Restate word for word the lines that run from the one containing "Select profile 1 radio button" to the last line of the data, both ends included.

** Dataset follows **

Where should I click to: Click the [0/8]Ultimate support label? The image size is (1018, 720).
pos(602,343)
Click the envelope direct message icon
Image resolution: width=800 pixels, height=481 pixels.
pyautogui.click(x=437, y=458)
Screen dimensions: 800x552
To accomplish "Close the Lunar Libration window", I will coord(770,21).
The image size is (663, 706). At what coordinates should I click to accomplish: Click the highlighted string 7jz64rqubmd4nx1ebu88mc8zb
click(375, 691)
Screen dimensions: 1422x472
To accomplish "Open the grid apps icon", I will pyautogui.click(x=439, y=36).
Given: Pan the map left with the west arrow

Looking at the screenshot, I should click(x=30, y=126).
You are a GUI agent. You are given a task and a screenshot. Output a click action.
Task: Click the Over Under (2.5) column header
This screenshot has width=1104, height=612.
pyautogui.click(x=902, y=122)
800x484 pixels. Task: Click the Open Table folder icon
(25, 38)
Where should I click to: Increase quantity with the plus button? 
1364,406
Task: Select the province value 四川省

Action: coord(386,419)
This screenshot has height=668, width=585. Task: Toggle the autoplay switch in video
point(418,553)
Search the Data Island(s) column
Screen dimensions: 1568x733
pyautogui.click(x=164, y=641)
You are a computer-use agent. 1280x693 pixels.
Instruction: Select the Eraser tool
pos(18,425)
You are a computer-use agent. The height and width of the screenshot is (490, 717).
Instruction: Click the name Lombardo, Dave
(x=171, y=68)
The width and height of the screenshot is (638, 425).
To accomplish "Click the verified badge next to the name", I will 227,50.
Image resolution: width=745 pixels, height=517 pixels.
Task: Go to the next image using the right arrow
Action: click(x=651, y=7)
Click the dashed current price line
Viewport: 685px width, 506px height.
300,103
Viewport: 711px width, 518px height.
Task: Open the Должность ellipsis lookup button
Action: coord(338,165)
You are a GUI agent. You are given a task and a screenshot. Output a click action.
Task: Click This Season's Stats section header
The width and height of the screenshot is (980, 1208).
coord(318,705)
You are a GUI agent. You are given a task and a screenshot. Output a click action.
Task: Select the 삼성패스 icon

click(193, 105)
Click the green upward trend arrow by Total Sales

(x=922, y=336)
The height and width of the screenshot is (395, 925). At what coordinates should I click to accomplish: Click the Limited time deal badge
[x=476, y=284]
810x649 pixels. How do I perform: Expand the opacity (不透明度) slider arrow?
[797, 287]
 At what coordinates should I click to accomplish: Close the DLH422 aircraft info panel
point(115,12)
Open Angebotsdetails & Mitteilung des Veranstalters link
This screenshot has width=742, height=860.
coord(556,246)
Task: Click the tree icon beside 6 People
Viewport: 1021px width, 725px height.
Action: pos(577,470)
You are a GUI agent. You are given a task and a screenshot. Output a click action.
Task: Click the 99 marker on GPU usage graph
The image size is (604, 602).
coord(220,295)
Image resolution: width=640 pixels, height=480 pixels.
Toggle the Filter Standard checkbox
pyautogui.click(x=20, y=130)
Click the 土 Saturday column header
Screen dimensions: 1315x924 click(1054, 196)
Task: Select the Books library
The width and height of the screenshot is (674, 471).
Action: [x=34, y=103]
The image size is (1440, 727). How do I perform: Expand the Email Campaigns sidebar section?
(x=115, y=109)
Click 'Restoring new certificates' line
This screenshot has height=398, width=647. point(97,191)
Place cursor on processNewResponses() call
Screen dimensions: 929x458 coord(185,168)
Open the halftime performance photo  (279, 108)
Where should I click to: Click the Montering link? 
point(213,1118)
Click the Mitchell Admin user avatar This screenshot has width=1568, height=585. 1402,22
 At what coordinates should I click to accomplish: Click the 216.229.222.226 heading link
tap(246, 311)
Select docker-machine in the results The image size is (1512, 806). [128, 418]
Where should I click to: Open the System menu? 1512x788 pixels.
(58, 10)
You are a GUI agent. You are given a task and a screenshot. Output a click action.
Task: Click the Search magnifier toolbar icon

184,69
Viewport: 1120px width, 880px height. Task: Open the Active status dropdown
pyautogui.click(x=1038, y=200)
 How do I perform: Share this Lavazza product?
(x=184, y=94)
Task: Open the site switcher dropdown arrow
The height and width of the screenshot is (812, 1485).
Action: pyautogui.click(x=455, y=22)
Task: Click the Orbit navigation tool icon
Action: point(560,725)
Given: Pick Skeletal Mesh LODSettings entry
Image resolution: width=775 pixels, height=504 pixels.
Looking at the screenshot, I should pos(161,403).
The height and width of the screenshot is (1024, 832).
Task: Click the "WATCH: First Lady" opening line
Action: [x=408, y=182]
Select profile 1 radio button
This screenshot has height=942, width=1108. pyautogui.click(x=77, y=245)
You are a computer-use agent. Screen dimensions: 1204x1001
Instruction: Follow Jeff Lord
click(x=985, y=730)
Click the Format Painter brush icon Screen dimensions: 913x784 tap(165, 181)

** End of Dataset **

§ **Answer to this problem**
Select profile 1 radio button
This screenshot has height=942, width=1108. pyautogui.click(x=77, y=245)
You are a computer-use agent. Screen dimensions: 1204x1001
Instruction: Follow Jeff Lord
click(x=985, y=730)
Click the Format Painter brush icon Screen dimensions: 913x784 tap(165, 181)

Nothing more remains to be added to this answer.